Lopez playing first base during a game in July.
Credit Jonathan McNicol/WNPR

And for a player averaging close to 140 games a year, the thought of a final game is a strange new eventuality to consider. “It’s kind of like a weird feeling to think about for the last time,” Lopez said, “coming out of the dugout, going to the on deck circle, hearing the walk-out song, hearing the crowd cheer for you as you get ready to hit, and then locking in on that battle with the pitcher, for that one last time.”

Lopez turns 41 in October, and after more than 2,200 games, almost 10,000 plate appearances, and nearly 2,500 hits in professional baseball, he says it’s time to put down his bat and relax.

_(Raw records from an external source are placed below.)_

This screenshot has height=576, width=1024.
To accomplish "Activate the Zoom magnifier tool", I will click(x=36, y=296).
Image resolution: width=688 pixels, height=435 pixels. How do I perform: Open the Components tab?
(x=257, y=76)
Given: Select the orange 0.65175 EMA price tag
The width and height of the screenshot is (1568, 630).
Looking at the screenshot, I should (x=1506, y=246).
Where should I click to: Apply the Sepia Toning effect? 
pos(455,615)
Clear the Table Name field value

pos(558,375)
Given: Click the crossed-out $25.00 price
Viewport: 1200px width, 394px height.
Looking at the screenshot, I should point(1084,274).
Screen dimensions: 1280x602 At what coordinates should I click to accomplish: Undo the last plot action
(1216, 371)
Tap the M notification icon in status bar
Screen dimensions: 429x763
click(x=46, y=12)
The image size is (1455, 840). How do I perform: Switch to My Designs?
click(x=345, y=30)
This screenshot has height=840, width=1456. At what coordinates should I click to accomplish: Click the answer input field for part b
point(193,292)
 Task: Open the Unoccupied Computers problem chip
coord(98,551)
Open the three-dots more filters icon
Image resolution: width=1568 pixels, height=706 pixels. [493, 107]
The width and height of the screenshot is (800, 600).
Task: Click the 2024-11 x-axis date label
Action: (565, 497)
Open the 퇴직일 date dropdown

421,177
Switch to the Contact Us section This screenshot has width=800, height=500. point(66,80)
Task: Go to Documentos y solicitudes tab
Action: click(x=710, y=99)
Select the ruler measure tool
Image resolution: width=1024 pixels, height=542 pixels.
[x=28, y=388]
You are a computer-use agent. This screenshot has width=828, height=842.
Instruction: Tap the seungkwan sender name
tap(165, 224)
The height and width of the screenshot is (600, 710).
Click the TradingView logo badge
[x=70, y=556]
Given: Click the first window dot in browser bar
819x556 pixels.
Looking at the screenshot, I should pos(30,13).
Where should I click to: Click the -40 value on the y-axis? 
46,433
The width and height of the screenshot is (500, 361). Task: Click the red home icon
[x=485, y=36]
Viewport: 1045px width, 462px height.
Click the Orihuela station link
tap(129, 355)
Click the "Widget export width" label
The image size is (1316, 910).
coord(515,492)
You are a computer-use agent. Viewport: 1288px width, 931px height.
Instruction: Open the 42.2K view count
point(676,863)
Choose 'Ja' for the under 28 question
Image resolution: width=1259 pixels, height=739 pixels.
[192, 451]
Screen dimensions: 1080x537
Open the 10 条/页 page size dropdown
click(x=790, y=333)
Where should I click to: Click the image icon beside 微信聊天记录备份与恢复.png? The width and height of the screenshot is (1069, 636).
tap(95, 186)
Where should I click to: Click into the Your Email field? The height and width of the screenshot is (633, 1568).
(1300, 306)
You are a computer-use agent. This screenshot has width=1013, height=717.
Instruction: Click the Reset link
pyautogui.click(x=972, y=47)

Lopez in the on deck circle.
Credit Jonathan McNicol/WNPR

“I’m ready to basically just work out to stay healthy, not preparing for a season,” Lopez said. “I still want to stay around the game, helping out, coaching and stuff like that, to enjoy teaching all this stuff that I’ve learned throughout these years. ’Cause I’ve gathered a lot of information along the way. But I'm probably gonna enjoy my time off.”

But if the Bluefish decided to ask their 41-year-old corner infielder back for one more season, would Lopez change his mind?

“You never know,” Lopez said. “I mean, I’m still going to be working out. [You] always got to leave the door open. [You] never know. All I know how to do is play baseball. It’s in my heart.”

The Bridgeport Bluefish play the last game of their 2014 season on Sunday, September 21, in Somerset, N.J.

It’ll be Luis Lopez’s last game as a player after 20 years in pro ball.

Probably.

Correction: Willie Upshaw is in his ninth season as manager of the Bluefish, not his fifth as was originally reported in a photo caption on this story.